**Text segment**
* begin *
The Guest Blog

Brook Riley, Friends of the Earth Europe writes:

The European Parliament seems set on categorizing energy efficiency as the unglamorous policy that nobody takes seriously. Tomorrow, the Parliament’s Energy Committee (ITRE) will vote on a report on the Energy Efficiency Action Plan – the communication from the European Commission which first proposed a 20% energy savings target for 2020.

The main problem with the Action Plan is that – unlike the renewable energy and CO2 emissions reduction targets – it failed to set mandatory legislation. As a result, Member States have largely ignored the 20% objective.

The ITRE committee report (started in July) was supposed to help change this, highlighting the benefits of energy savings and calling for tougher policies to meet the 2020 target. Instead, we’ve seen dogged efforts from some prominent centre right MEPs (led by the chairman of the ITRE committee, Mr Herbert Reul) to bury recommendations for binding legislation.

Let’s take a look at what they seem so set on turning down. According to a 2008 paper from the Commission, meeting the 20% energy savings target would lead to hundreds of thousands of new jobs (through industrial upgrades, building retrofits), 800 million tons of CO2 reductions (equivalent to 20% cuts below 2005 levels) and over €200 billion annual savings in energy bills between now and 2020. As a comparison, those financial savings add up to more than ten times the amount needed to deliver the 2020 renewable energy target. Meanwhile, cutting down energy requirements would counter the EU’s growing reliance on external energy suppliers. Import dependency currently exceeds 50% of European energy consumption and it makes much better sense to invest in energy savings than in new pipelines from Russia and North Africa.

Clearly, the EU should get serious about meeting the 2020 energy savings target. And while a mandatory target is no golden solution, it shows commitment and encourages investment. Many in the Parliament are aware of this. While ITRE has vacillated, the Parliament’s Environment committee has been bolder. Its opinion report on ITRE’s Energy Efficiency Action Plan (all interested committees have the right to comment) underlines the major economic, social and environmental advantages of energy efficiency. With a majority of 46 to 7, the Environment committee recommended a binding 25% target for 2020.
* end *
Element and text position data
* begin *
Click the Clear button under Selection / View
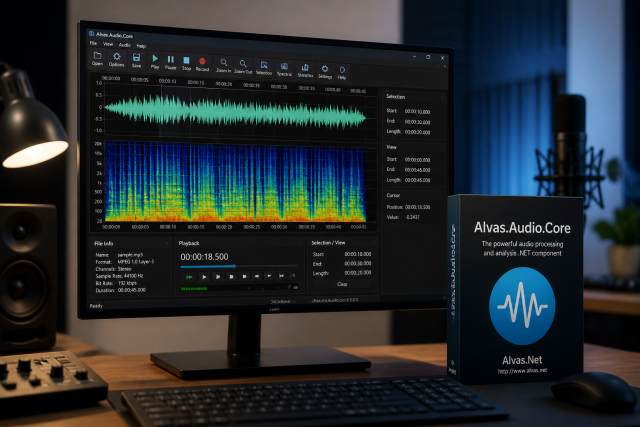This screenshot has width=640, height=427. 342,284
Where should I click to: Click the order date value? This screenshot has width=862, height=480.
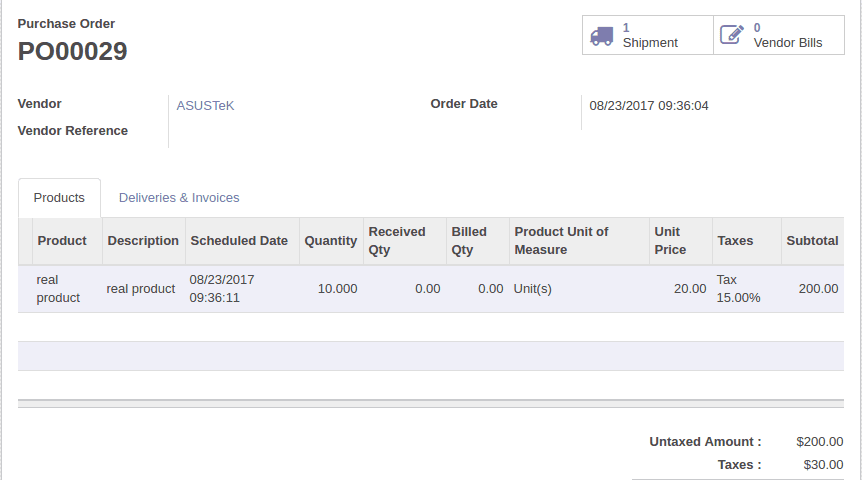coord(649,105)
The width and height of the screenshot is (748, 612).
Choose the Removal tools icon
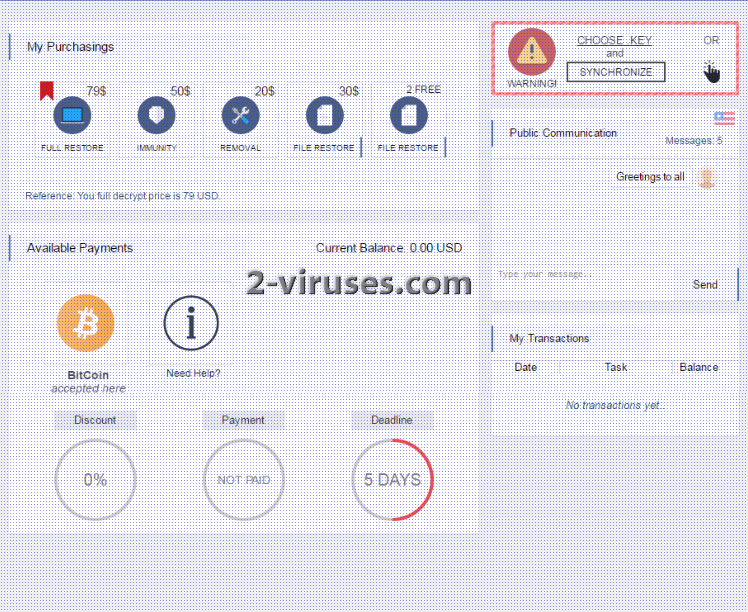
* end *
**Directive**
Extract the guest blog post on energy efficiency in full, word for word. The listing has nothing to do with the guest blog post on energy efficiency.

**Written answer**
The Guest Blog

Brook Riley, Friends of the Earth Europe writes:

The European Parliament seems set on categorizing energy efficiency as the unglamorous policy that nobody takes seriously. Tomorrow, the Parliament’s Energy Committee (ITRE) will vote on a report on the Energy Efficiency Action Plan – the communication from the European Commission which first proposed a 20% energy savings target for 2020.

The main problem with the Action Plan is that – unlike the renewable energy and CO2 emissions reduction targets – it failed to set mandatory legislation. As a result, Member States have largely ignored the 20% objective.

The ITRE committee report (started in July) was supposed to help change this, highlighting the benefits of energy savings and calling for tougher policies to meet the 2020 target. Instead, we’ve seen dogged efforts from some prominent centre right MEPs (led by the chairman of the ITRE committee, Mr Herbert Reul) to bury recommendations for binding legislation.

Let’s take a look at what they seem so set on turning down. According to a 2008 paper from the Commission, meeting the 20% energy savings target would lead to hundreds of thousands of new jobs (through industrial upgrades, building retrofits), 800 million tons of CO2 reductions (equivalent to 20% cuts below 2005 levels) and over €200 billion annual savings in energy bills between now and 2020. As a comparison, those financial savings add up to more than ten times the amount needed to deliver the 2020 renewable energy target. Meanwhile, cutting down energy requirements would counter the EU’s growing reliance on external energy suppliers. Import dependency currently exceeds 50% of European energy consumption and it makes much better sense to invest in energy savings than in new pipelines from Russia and North Africa.

Clearly, the EU should get serious about meeting the 2020 energy savings target. And while a mandatory target is no golden solution, it shows commitment and encourages investment. Many in the Parliament are aware of this. While ITRE has vacillated, the Parliament’s Environment committee has been bolder. Its opinion report on ITRE’s Energy Efficiency Action Plan (all interested committees have the right to comment) underlines the major economic, social and environmental advantages of energy efficiency. With a majority of 46 to 7, the Environment committee recommended a binding 25% target for 2020.